Изменить размер шрифта - +

Девушки посидели возле койки Василия с полчаса, но тут пришел заведующий терапевтическим отделением Николай Николаевич, доктор уже в летах, лысый, но с бородкой и при усах, которого Мария побаивалась, и решительно выпроводил обеих девушек из палаты.

— Все, милые мои, — сказал он ворчливо, прикрыв за собою дверь, — в ваших услугах больной практически не нуждается. Спасибо тебе, Машенька, большое спасибо за помощь, но тебе пора подумать и о себе: эка ты в кого превратилась — кожа да кости. Жених поправится и не узнает свою невесту. Так что мы тут как-нибудь сами теперь управимся, без твоей помощи. Идите, идите, барышни, и без разговоров! — ворчал он, дергая себя за бородку. — А то вообще больше не пущу. Сейчас у больного такой опасный период, что любая инфекция может свести на нет все наши усилия. Приходите дня через два-три, не раньше.

— Только вы ему тогда не говорите, что Маня возле него дежурила, — вставила Зинаида. — А то он парень с норовом, мало ли что ему в голову взбредет…

Николай Николаевич развел руками:

— Боюсь, что слишком много народу об этом знает. А каждого не предупредишь. Да и, положа руку на сердце, не вижу я ничего дурного в том, что ему станет об этом известно раньше, чем Маша сама ему признается. Ценить должен и радоваться. Так-то вот.

— Вот черт лысый! — ругалась Зинаида, шагая рядом с Марией к трамвайной остановке. — И почему в начальство пролезают такие вредные элементы? Куда ни посмотришь, везде одно и то же: как начальник, так обязательно придурок недорезанный. Терпеть ненавижу я всяких начальников! — заключила Зинаида, понизив голос: они как раз подходили к трамвайной остановке, где толпился народ, по преимуществу из служилого люда, который легко отличить от представителей рабочего класса: и выглядят почище и поаккуратнее, и разговоры у них совсем о другом, а мужики матом ругаются значительно реже, и то не при бабах.

 

Глава 23

 

Василий проснулся, как ему показалось, от слишком громкого чириканья воробьев. Птахи что-то не поделили между собой на жестяном подоконнике раскрытого настежь окна, затянутого марлей от мух и комаров. Скосив глаза и чуть повернув голову набок, он неотрывно смотрел, как на марлевой занавеске подпрыгивают и вспархивают тени неугомонных птах, как трепещет листва на ветке, протянутой к самому окну, и полощутся солнечные блики.
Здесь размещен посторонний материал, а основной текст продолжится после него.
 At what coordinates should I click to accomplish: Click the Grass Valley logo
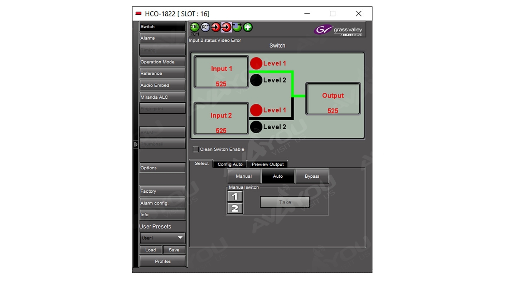tap(338, 30)
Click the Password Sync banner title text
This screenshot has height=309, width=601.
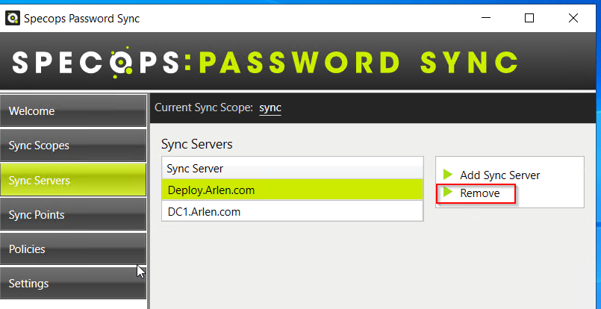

Помимо гомона воробьев и жестяного царапанья их коготков, Василий вскоре различил крики ворон и галок, далекое дребезжание трамвая, знакомую, но еле слышную музыку из уличного репродуктора, голоса людей. Он медленно обвел глазами белый с лепниной потолок, задержался взглядом на матовом шаре электрической лампочки. Дальше шла белая же стена, а с середины — голубая с синей каемкой. Приткнувшись к ней, стояли железные койки, на них одеяла с пододеяльниками, чьи-то ноги и головы. Возле каждой койки белые тумбочки, на одной из них букетик уже поникших ромашек в полулитровой банке, между прутьями торчат голые ступни с огромными кривыми пальцами, еще дальше — зеркало, умывальник, белая филенчатая дверь… — все это Василий когда-то уже видел, но когда, вспомнить не мог.

Дверь отворилась, вошла молодая женщина в белом, толкая перед собой столик на колесах, стала что-то брать со столика и класть на тумбочки, приговаривая певучим голосом:

— Вот эти желтенькие порошки за полчаса до еды, а вот эти белые — после еды, эту микстурку выпейте сейчас…

К Василию молодая женщина не подошла, но внимательно посмотрела ему в глаза, улыбнулась светло и радостно, произнесла, как старому знакомому:

— Ну как, Мануйлов, выспался? — И, не дождавшись ответа: — Вот и прекрасно. Сейчас позову доктора, пусть он тебя посмотрит.